Subject: Re: Pass by reference
From: Erik Naggum <erik@naggum.net>
Date: 18 Nov 2000 02:09:28 +0000
Newsgroups: comp.lang.lisp
Message-ID: <3183502168138803@naggum.net>

* Bruce Hoult <bruce@hoult.org>
| All you have to do is pass a function that evaluates the expression.  
| This is common in nearly every language for things such as sort 
| functions, and certainly *extremely* common in languges such as Lisp 
| which allow anonymous lambda functions.

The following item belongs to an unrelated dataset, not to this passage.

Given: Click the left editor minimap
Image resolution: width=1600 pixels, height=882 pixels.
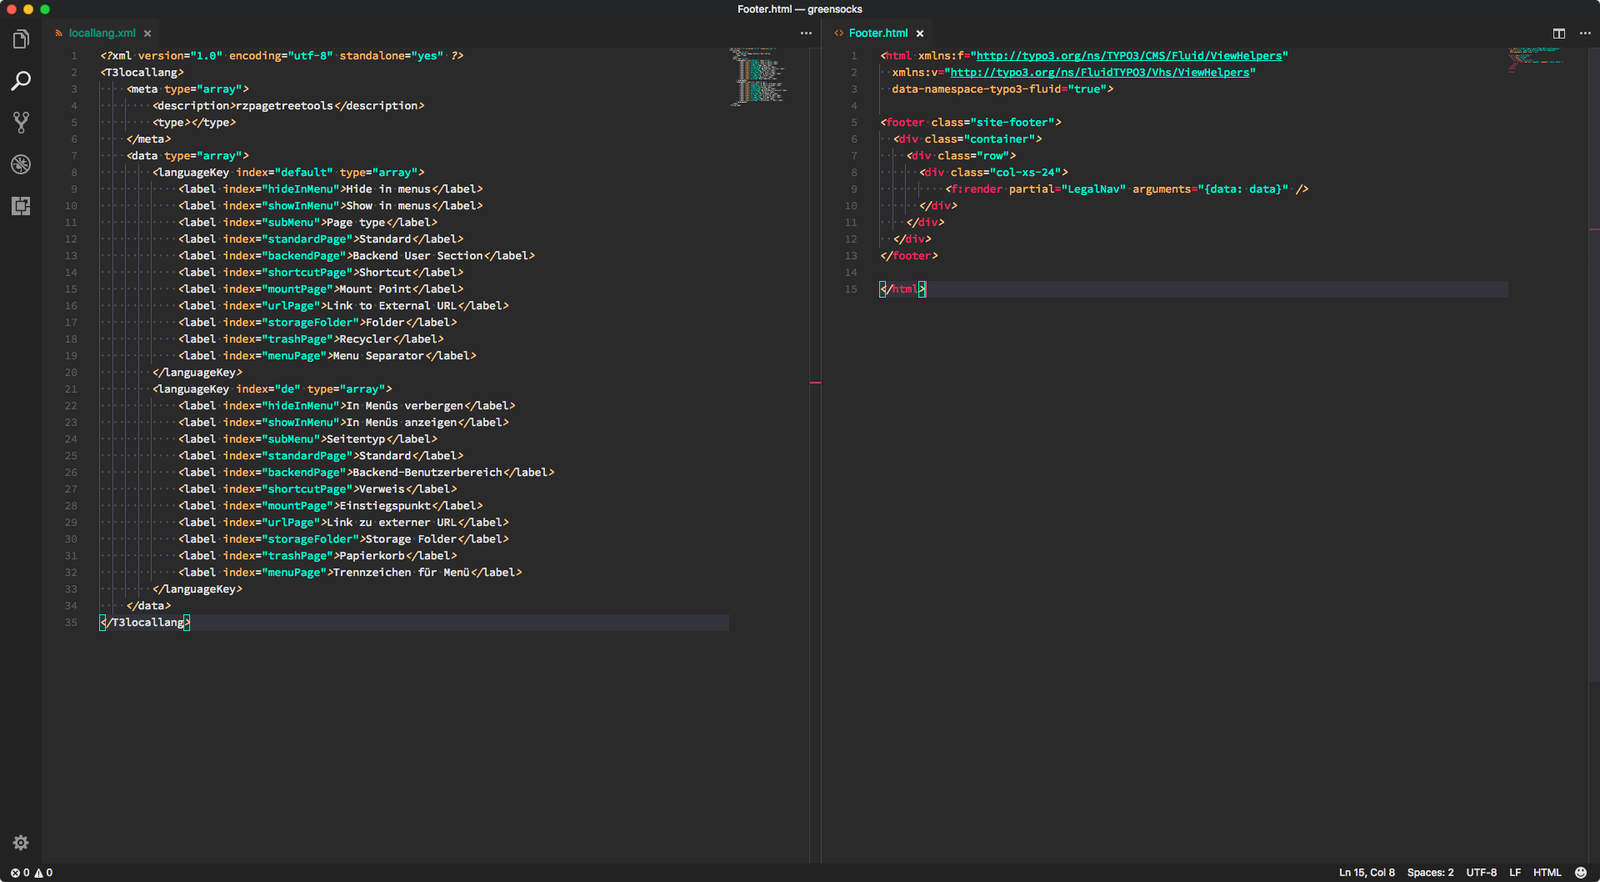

  You mean (lexical) closures, not just anonymous lambda functions.
  That's a very clever implementation technique, because using something
  like that is _not_ spelled out as we know to be closures today in the
  literature of these languages at the time, like the implementation of
  closures is not spelled out in the Common Lisp standard, either, only
  their semantics.  E.g., I have seen the C-based Simula compiler go to
  some rather astonishing lengths _not_ to implement closures.  Plus, I
  thought it would just be confusing to try to mix in closures with this
  design, since the closures are not accessible in the language, and any
  means of achieving same is acceptable, kinda like OUT arguments in Ada
  if you're in quibble mode.

#:Erik
-- 
  ALGORITHM: a procedure for solving a mathematical problem in a finite
  number of steps that frequently involves repetition of an operation.
  ALGOREISM: a procedure for solving an electoral problem in a finite
  number of steps that frequently involves repetition of an operation.